* Problem to solve:
Across the records below, count every line that contains the string "refer", then report the count alone.

* Exercise material:
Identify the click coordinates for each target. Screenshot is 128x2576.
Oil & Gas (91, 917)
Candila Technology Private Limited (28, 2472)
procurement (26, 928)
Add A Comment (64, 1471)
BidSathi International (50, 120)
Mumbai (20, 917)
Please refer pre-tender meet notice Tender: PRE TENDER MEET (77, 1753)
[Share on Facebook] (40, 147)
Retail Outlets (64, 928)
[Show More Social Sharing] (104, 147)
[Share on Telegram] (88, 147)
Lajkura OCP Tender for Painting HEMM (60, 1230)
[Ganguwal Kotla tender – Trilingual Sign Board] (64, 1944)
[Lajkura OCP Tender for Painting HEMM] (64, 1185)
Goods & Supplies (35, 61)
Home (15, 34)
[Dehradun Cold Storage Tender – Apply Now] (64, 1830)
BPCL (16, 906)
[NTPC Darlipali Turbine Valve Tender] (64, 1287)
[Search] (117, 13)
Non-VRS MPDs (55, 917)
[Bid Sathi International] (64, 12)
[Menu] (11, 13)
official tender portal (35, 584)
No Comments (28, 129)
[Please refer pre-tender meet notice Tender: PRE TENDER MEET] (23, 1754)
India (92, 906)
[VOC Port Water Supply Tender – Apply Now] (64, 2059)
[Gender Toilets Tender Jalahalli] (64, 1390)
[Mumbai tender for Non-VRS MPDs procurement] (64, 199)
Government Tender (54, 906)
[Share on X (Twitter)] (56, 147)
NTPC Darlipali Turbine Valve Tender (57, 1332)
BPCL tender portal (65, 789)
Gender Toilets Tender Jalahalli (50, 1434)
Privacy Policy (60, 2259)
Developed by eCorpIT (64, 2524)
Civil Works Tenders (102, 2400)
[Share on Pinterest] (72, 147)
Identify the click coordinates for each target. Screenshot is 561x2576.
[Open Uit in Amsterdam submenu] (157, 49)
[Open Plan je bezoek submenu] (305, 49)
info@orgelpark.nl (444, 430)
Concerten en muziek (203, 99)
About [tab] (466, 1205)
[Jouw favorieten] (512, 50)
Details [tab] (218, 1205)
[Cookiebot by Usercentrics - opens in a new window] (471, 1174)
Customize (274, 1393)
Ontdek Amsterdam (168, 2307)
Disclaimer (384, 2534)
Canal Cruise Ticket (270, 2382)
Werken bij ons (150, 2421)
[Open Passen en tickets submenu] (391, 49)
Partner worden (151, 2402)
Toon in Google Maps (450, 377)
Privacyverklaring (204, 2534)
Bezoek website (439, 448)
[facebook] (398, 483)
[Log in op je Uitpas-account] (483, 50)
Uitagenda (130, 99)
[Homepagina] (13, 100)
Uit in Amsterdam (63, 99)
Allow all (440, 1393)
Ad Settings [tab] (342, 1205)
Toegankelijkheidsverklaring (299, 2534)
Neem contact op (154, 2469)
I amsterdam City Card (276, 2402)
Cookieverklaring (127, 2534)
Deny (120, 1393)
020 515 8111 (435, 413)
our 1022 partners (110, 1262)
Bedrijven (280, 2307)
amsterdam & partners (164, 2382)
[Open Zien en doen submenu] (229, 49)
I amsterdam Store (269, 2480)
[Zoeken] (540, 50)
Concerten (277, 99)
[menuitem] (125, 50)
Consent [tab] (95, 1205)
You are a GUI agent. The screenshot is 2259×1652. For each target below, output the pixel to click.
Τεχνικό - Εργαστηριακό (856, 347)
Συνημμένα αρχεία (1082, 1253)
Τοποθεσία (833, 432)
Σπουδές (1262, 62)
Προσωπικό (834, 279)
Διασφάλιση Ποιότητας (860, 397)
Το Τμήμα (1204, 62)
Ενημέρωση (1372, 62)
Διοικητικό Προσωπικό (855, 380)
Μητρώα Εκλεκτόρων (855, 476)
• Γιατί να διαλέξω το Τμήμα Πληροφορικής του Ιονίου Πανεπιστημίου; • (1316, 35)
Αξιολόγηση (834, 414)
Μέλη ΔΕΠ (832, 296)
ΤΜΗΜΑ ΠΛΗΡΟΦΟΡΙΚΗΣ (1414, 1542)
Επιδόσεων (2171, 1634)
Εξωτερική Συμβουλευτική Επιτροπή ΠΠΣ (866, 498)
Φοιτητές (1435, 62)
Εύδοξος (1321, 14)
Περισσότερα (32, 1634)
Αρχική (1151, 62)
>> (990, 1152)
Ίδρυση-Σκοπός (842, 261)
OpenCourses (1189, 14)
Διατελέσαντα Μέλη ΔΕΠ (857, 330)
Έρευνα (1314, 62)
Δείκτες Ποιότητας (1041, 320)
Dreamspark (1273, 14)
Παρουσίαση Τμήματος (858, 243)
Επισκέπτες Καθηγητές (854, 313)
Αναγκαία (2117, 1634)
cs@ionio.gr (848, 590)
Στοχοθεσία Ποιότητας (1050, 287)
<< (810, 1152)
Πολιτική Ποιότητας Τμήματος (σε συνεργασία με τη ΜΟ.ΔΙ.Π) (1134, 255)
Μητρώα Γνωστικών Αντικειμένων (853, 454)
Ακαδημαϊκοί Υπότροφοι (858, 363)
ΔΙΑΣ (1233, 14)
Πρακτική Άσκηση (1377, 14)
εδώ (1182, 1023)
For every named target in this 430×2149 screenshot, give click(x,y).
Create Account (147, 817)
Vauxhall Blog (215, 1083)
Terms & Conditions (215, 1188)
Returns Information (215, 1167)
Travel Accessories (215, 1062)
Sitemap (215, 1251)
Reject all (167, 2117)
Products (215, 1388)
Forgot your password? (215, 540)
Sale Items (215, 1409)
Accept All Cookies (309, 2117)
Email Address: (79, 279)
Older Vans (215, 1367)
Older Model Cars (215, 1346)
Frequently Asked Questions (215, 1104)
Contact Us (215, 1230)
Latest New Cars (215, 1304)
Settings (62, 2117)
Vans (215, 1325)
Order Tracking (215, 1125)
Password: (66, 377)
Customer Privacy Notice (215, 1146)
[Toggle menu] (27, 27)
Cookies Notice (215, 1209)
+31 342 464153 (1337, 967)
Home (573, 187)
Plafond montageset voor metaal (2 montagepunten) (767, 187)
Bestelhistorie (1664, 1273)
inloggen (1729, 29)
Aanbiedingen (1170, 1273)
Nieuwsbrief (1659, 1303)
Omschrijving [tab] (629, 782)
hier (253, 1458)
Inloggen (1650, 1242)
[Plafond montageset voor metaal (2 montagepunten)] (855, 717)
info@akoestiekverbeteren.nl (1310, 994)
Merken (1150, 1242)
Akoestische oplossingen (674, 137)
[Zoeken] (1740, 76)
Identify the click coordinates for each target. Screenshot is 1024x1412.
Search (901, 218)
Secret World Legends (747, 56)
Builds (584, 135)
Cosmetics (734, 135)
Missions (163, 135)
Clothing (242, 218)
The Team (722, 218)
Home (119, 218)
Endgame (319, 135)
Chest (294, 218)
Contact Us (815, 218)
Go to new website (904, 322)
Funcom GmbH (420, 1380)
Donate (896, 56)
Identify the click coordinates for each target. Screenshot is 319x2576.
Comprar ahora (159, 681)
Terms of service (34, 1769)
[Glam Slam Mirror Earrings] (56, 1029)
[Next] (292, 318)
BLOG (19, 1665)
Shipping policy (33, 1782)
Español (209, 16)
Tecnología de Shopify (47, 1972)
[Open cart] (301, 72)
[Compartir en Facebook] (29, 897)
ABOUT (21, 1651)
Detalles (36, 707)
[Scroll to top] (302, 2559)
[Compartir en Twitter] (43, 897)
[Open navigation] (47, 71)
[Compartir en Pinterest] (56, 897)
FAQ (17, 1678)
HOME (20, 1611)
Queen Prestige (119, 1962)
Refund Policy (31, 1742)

* Exercise result:
2